▸ Exercise description
Can you restate the records below word for word, starting at the beginning and ending at the line that contains "note-title: 郭碧婷忘忘动作！代入组员真的会无语 is", with the pictures left out?

Segment Start: Source material

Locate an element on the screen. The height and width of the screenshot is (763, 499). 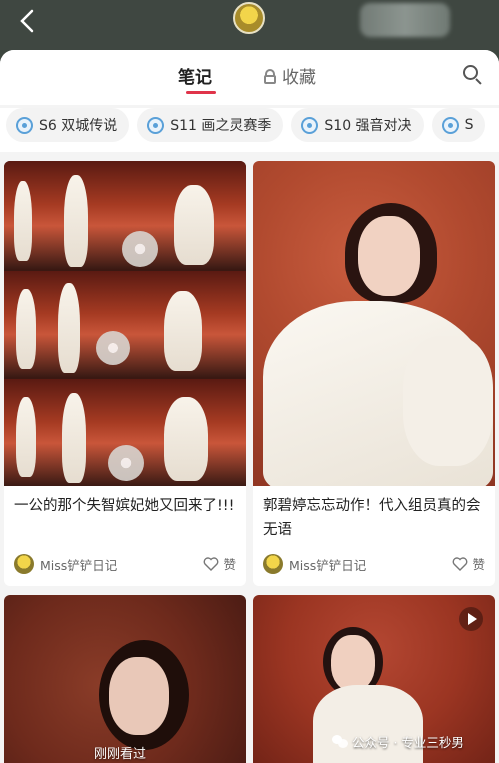
note-title: 郭碧婷忘忘动作！代入组员真的会无语 is located at coordinates (372, 518).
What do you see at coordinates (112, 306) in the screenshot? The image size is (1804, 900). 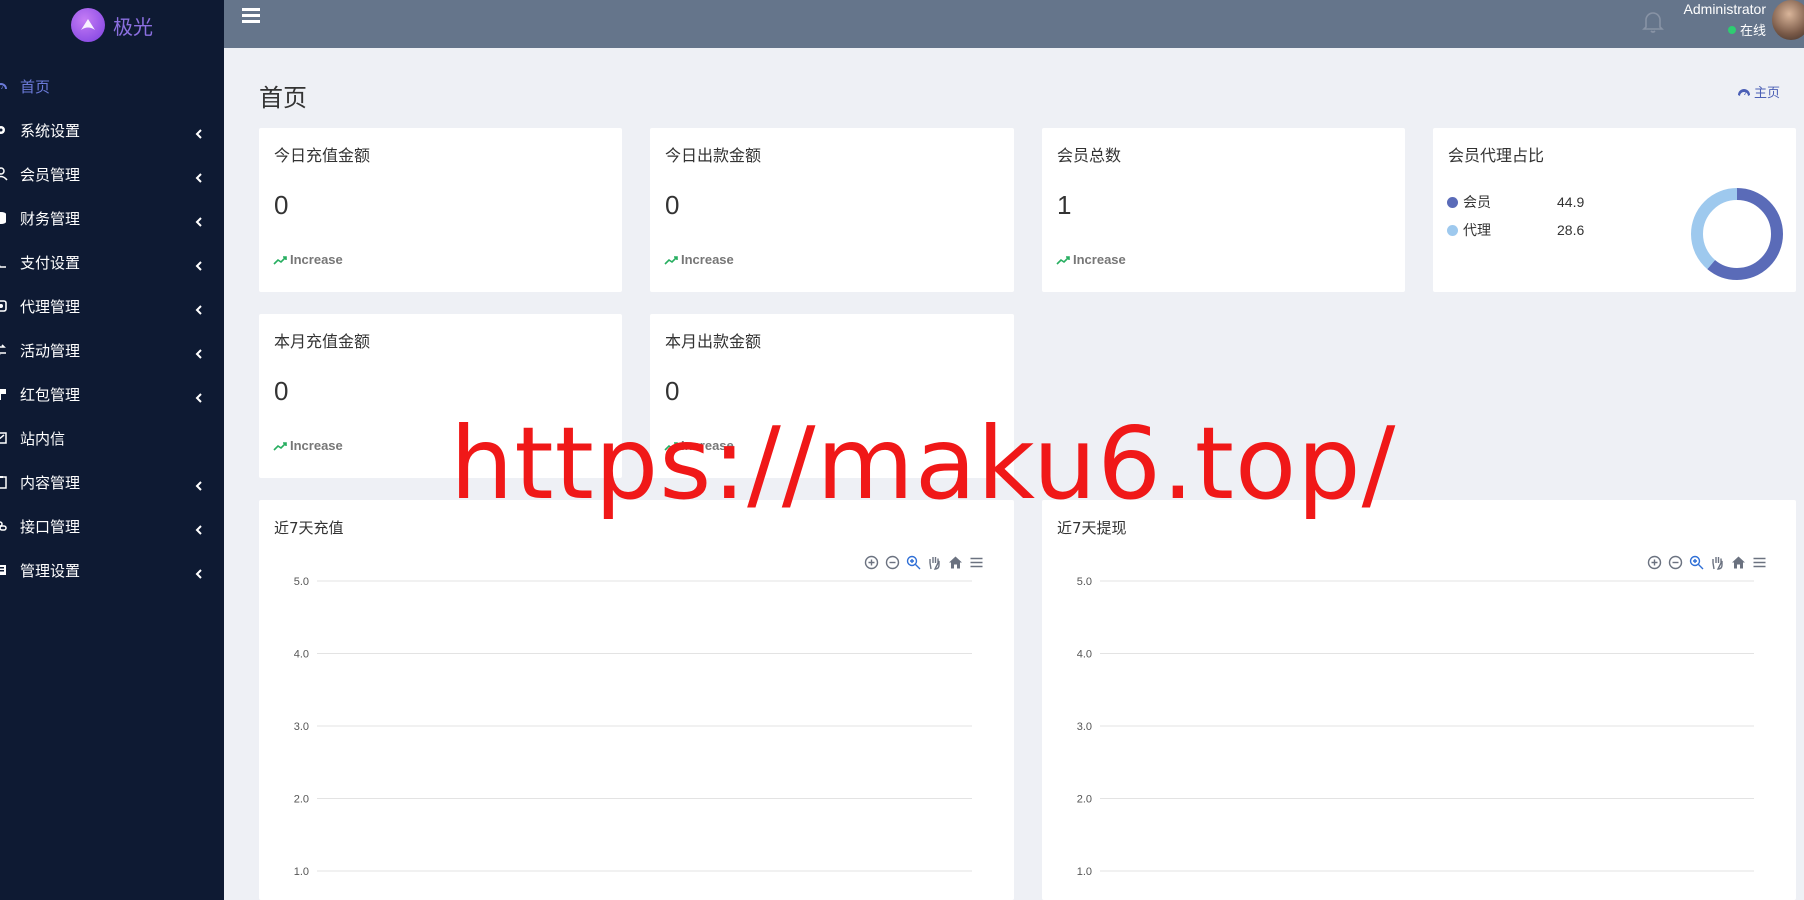 I see `sidebar-item-agents: 代理管理` at bounding box center [112, 306].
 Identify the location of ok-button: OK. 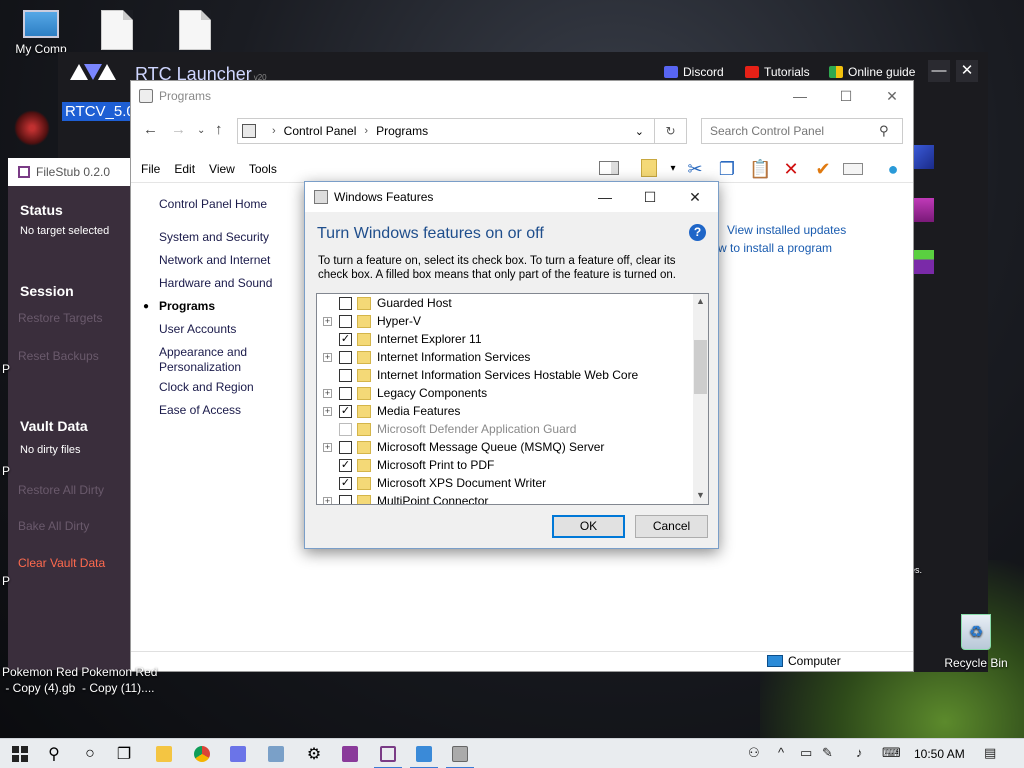
(588, 526).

Segment End: Source material

▸ Response area
Locate an element on the screen. The height and width of the screenshot is (763, 499). 
note-title: 郭碧婷忘忘动作！代入组员真的会无语 is located at coordinates (372, 518).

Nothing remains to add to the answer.